Fingerprints 'breakthrough' for wildlife crime investigators
Scientists say they have made a forensic breakthrough in the fight against wildlife crime.
A team from Dundee has been able to recover fingerprints from the feathers of birds of prey, which are under threat from illegal poisoning, shooting and trapping.
If the birds have been handled, the incriminating marks could help police to identify the suspect.
The research is published in the journal Science and Justice.
The RSPB's latest figures reveal that in 2013 there were more than 120 confirmed incidents of shooting, trapping and poisoning of birds of prey in the UK.
It is a problem also seen elsewhere in Europe and in other parts of the world.
But scientists say that if the dead birds have been handled, possibly when they were discarded, crucial fingerprint evidence can now be gathered.
A team from the University of Abertay, in Dundee, has shown for the first time that the incriminating marks can be lifted from the birds' feathers using fluorescent powders.
Lead scientist Dennis Gentles said: "We use fluorescent powder because fluorescent powder will glow if it's put under a laser light, and because it glows it separates itself completely from the background.
"That makes it nice and clear to record and hopefully identify as someone's particular fingerprint."

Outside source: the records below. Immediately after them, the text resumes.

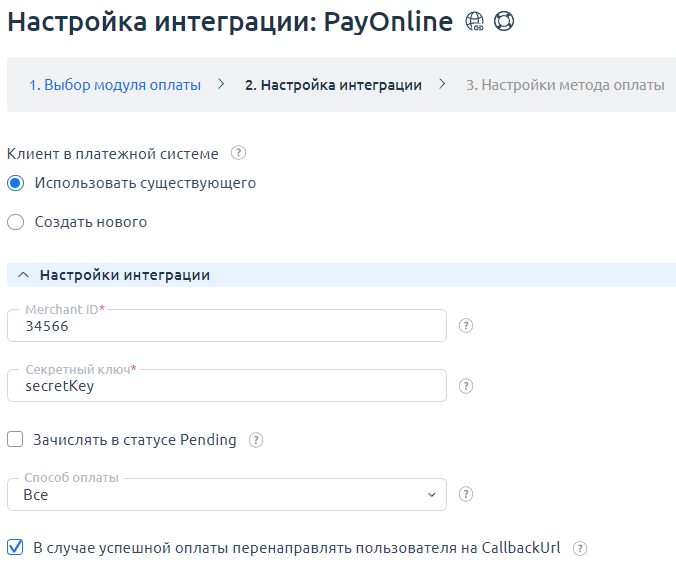
Task: Open help tooltip for 'Секретный ключ' field
Action: pyautogui.click(x=465, y=385)
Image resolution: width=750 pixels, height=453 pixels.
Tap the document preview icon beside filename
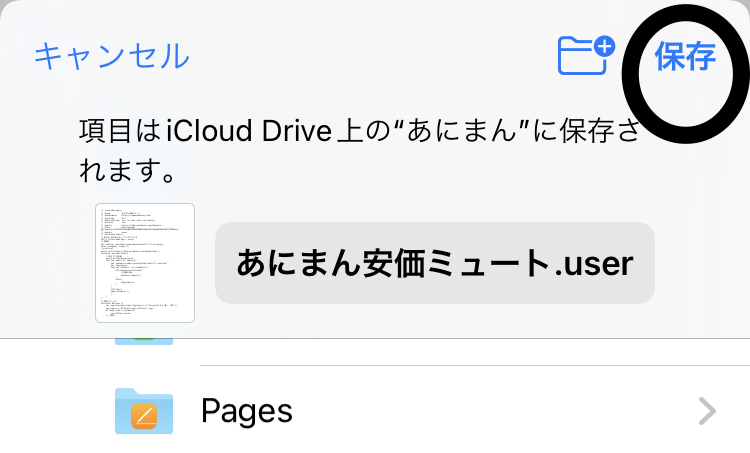(145, 263)
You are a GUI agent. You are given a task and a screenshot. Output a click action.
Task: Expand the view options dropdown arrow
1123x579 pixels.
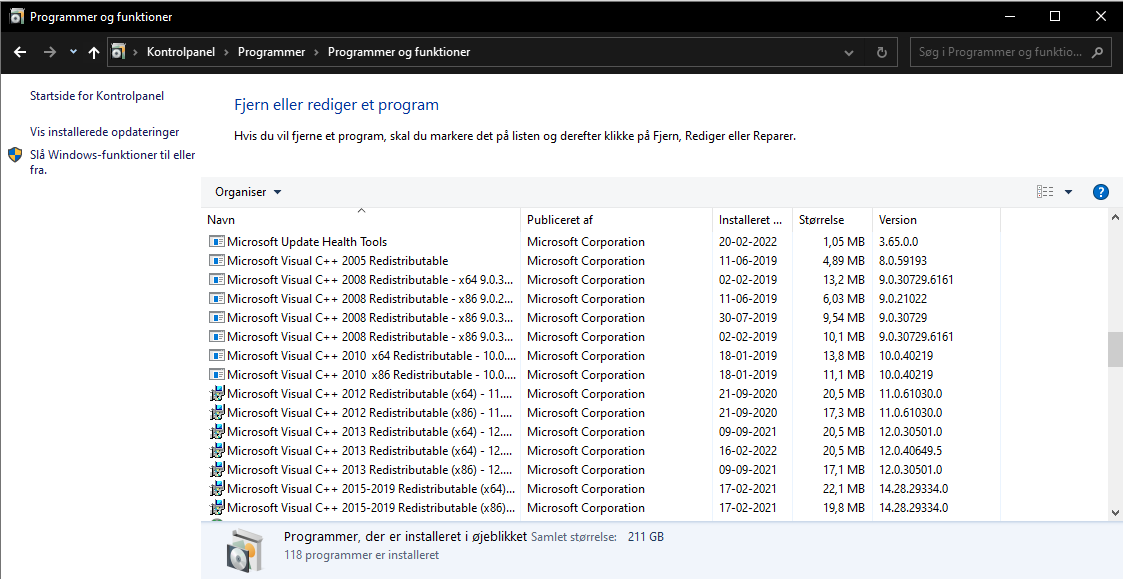coord(1068,192)
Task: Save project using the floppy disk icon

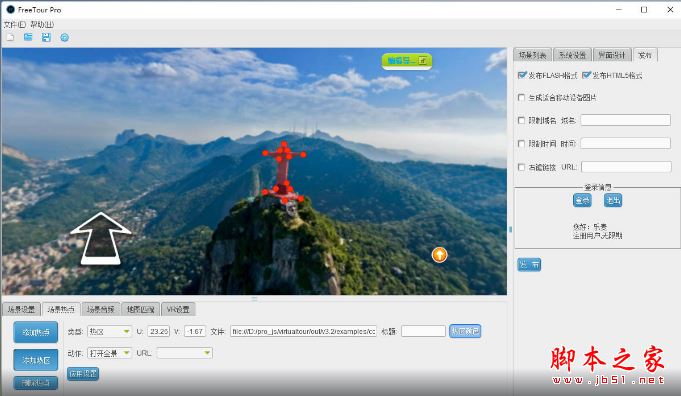Action: pos(46,37)
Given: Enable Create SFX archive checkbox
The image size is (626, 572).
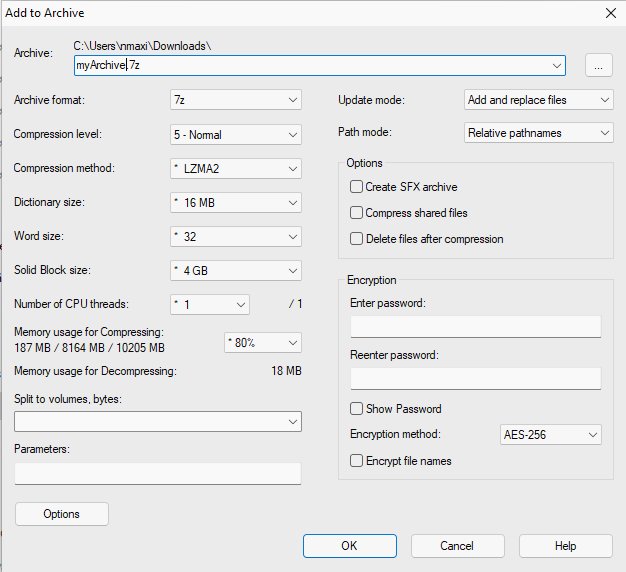Looking at the screenshot, I should tap(356, 187).
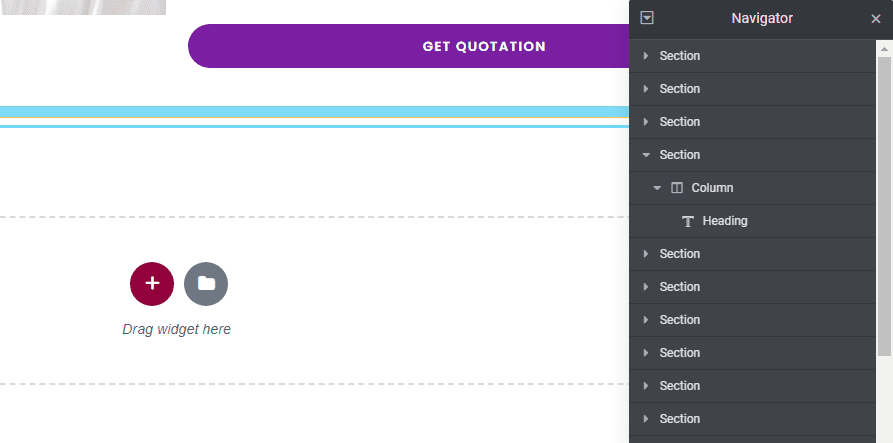The height and width of the screenshot is (443, 893).
Task: Collapse the expanded Section arrow
Action: [646, 155]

The team was able to recover prints from the feathers of six species that they tested: kestrels, sparrowhawks, buzzards, red kites, golden eagles and white-tailed eagles,
"We found the best way of doing it was to use the flight feathers: they sustain a fingerprint because they have a nice tight weave to them," said Dr Gentles.
He added: "Before we've had birds of prey found lying at the bottom of a steep mountain and wondered how they've got there.
"People have been able to analyse them to see the cause of death. But if they look at the bird now and fingerprint the flight feathers, they will be able to see if the bird has actually been handled.
"If they find a fingerprint this would raise suspicions and it may even identify the person who has handled this bird and disposed of it in this way."
The researchers also recovered fingerprints from eggs using black magnetic powder, which could help police to track down and prosecute illegal collectors.
Ian Thomson from RSPB Scotland said: "While government laboratory testing has made it relatively straightforward to identify the cause of death of the victims in many cases, identifying the perpetrator of offences that often take place in some of the remotest areas of our countryside continues to be very difficult."
He said the study was a "step forward" in the development of forensic techniques".